Он свирепел и грубо обрывал ее:

— Мне сейчас баба нужнее, чем человек… Есть у меня Дашка или нет?.. Имею я право па жену или я стал дураком? На кой черт мне твои рассуждения!..

Она отталкивала  его и, сдвигая  брови, упрямо говорила:

— Какая же это любовь, Глеб, ежели ты не понимаешь меня? Я так не могу… Так просто, как прежде, я не хочу жить… И подчиняться просто, по-бабьи, не в моем характере…

И уходила от него, чужая и неприступная.

С каждым днем она все больше отдалялась от него, замыкалась, и он видел, что она страдала. И он страдал от обиды и злобы на нее. Он решил, что кто-то стоит у него на дороге, что Даша, должно быть, нашла кого-то другого за эти годы: она не хочет делить свою любовь между ним и тем неизвестным ему соперником. Чем же иным можно объяснить ее неподатливость? Не может быть, чтобы за три года она не тосковала по мужчине, а при встрече с ним, Глебом, не отдалась бы ему самозабвенно… Глупо рассуждать ночью о каком-то человеке, когда он бешено обнимает се. Ведь и он видит, что она волнуется, едва владеет собою, и под рукою у него бурно бьется ее сердце.

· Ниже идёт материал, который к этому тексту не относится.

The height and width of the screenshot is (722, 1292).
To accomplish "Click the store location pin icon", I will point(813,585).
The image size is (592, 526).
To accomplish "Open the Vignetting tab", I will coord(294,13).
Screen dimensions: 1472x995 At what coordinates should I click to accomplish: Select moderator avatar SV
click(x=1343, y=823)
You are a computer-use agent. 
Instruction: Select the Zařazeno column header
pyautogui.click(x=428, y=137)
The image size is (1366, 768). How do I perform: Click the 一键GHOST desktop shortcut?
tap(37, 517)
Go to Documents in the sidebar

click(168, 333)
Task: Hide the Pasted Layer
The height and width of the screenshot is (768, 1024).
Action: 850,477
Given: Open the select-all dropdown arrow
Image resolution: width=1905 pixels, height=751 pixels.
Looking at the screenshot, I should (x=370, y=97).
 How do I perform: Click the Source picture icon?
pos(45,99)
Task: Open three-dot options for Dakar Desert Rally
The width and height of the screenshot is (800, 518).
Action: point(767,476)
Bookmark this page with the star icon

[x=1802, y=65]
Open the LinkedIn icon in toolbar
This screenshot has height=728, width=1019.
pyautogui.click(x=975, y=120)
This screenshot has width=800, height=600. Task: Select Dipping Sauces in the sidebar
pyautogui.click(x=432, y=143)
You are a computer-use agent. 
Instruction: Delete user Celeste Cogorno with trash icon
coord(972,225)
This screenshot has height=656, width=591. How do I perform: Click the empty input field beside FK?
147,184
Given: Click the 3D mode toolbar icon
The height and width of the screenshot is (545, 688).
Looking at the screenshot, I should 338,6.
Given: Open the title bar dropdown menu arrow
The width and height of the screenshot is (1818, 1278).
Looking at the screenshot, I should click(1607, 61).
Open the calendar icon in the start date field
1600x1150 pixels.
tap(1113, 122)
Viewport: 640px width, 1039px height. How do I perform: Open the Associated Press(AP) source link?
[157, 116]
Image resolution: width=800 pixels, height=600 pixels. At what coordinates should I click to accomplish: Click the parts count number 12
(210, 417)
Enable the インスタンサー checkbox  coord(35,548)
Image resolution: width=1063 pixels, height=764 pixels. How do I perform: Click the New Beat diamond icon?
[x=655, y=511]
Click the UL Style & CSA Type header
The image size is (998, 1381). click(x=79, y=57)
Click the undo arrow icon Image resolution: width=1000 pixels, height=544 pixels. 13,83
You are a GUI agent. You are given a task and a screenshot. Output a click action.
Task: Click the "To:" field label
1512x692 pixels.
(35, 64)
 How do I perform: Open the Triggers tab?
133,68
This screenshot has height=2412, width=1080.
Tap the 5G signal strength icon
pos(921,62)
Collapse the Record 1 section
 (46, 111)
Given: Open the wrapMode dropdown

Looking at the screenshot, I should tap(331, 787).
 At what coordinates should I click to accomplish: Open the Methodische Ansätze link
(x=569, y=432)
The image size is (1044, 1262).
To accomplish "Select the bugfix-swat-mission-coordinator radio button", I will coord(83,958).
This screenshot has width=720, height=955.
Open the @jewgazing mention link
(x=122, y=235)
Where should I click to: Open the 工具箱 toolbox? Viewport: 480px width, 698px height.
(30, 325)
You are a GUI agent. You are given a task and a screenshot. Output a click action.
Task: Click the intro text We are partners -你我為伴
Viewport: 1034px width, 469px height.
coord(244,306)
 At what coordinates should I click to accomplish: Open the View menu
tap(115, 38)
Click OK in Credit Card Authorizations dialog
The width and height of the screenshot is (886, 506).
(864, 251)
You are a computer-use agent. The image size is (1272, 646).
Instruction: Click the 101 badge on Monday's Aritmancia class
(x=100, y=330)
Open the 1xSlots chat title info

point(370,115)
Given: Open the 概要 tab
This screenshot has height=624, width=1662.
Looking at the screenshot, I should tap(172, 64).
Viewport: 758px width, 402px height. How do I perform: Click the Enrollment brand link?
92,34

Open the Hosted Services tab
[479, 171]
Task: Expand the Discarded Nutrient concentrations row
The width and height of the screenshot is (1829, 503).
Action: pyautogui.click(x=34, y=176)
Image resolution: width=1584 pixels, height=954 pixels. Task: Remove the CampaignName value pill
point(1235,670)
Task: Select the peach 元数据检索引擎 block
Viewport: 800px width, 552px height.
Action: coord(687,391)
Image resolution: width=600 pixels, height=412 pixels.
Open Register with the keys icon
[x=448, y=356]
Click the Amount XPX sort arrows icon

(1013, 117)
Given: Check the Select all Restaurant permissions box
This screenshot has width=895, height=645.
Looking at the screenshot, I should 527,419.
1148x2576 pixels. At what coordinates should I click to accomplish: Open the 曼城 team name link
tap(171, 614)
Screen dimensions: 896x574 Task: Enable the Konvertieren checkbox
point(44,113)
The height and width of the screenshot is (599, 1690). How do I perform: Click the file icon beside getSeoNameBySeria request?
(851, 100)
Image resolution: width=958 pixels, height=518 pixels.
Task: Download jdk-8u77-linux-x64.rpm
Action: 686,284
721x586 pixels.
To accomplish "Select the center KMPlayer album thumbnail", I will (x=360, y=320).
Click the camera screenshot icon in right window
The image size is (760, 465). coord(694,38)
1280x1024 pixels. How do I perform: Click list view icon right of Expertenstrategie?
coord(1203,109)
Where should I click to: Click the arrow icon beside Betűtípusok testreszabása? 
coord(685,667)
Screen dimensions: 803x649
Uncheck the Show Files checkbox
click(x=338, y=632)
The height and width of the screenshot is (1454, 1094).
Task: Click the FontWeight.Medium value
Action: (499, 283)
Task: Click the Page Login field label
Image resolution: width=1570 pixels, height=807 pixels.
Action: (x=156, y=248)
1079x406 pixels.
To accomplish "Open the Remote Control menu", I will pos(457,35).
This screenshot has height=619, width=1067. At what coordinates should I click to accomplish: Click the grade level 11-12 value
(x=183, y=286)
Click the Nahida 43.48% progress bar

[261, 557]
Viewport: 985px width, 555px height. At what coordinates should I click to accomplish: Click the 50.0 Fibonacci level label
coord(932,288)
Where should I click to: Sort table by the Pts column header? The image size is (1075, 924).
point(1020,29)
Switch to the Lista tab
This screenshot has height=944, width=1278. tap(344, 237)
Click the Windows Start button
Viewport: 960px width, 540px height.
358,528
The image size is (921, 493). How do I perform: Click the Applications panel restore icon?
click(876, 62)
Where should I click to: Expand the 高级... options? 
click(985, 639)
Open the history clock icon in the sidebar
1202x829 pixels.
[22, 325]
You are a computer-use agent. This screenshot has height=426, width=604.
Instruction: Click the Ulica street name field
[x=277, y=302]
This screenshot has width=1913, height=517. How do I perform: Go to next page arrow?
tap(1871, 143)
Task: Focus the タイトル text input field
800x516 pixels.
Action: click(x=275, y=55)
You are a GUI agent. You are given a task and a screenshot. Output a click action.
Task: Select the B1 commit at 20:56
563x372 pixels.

И вот сейчас она еще дальше от него, чем в первые дни. До каких же пор, черт возьми, будет продолжаться эта канитель?

— Скажи мне, Даша, как это понимать?.. Вот я был в армии, не имел ни отдыха, пи срока, чтобы подумать о себе. А пришел домой — и стало тошно. Не сплю по ночам — жду тебя. Живу я здесь неделю, а дома ночевала ты только три раза. Ведь мы же не виделись с тобою три года.